La questione del rapporto con l’orso comunque resta cruciale. “Dobbiamo garantire la sicurezza della popolazione in convivenza con l’orso – ribadisce De Col – non si lascerà nulla di intentato perché l’orso rimanga orso e la popolazione trentina possa vivere all’interno dei propri territori. Tutto il sistema di opere di prevenzione riguarda la convivenza su un territorio fortemente antropizzato e fortemente inserito nel contesto montano di permanenza dei trentini. La salvaguardia del territorio è un patrimonio anche della stabilità idrogeologica dello stesso e non può essere condizionata dal rapporto con una assolutamente valida presenza che è quella dell’orso.
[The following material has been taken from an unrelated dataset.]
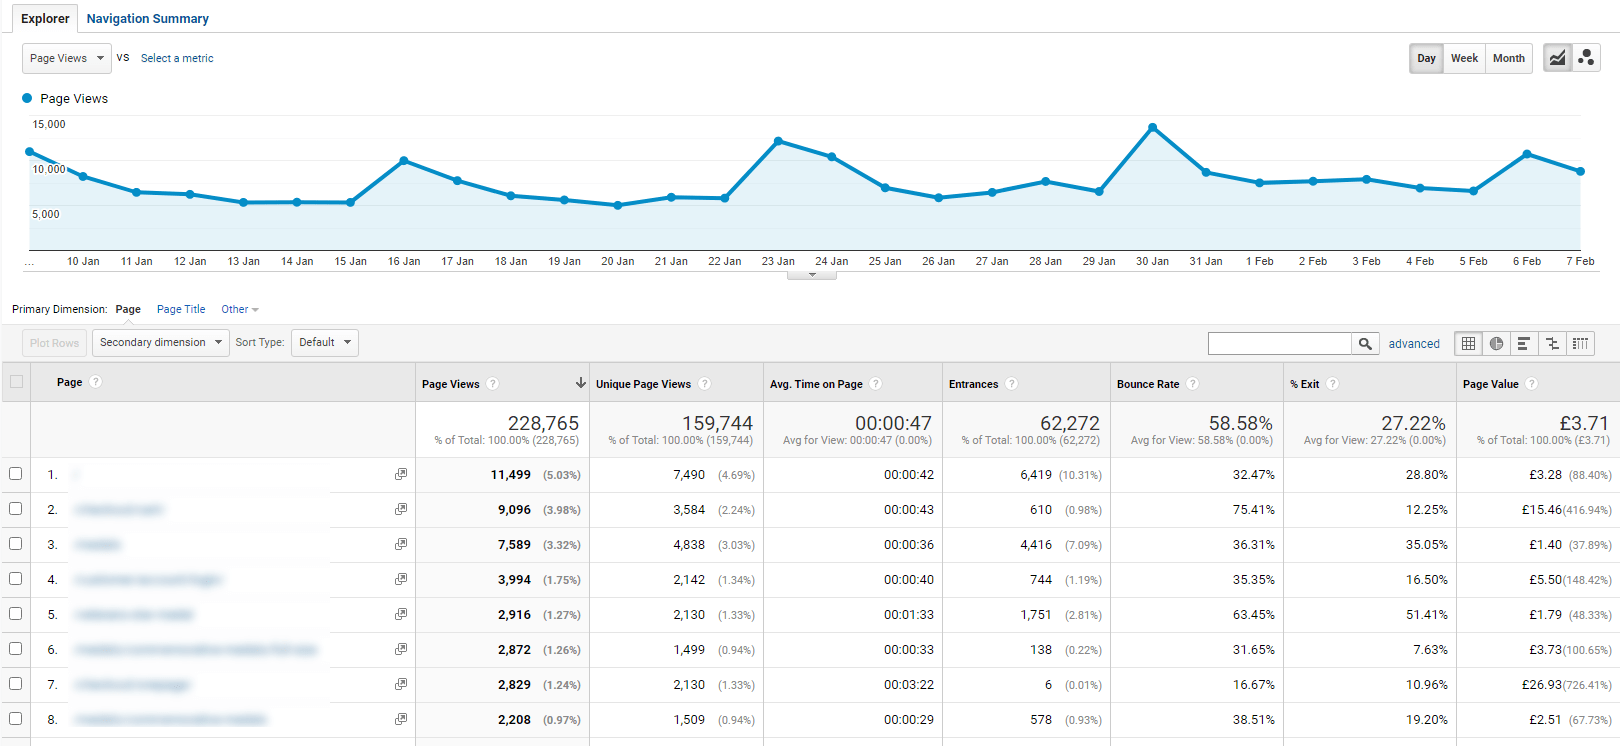Click the Page Title primary dimension
The height and width of the screenshot is (746, 1620).
click(181, 309)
Per quanto riguarda la previsione 2021 faremo tutto quello che serve per aumentare, non è una questione di risorse perché la Giunta ha dato al sottoscritto spazio per fare tutto quello che serve per garantire la prevenzione senza limitazione di risorse”.

 

Infine, il Dolomiti, ha rivolto una domanda sul futuro dell’orsa di Jj4 (che aveva attaccato due cacciatori in Val di Non) alla quale ha risposto Zanotelli: “Prendiamo atto della sentenza che è stata fatta su Jj4 e delle posizioni che ne sono derivate, sarà nostra cura continuare il monitoraggio dell’esemplare dopodiché sarà compito della Provincia fare le opportune valutazioni anche rispetto allo stesso monitoraggio”.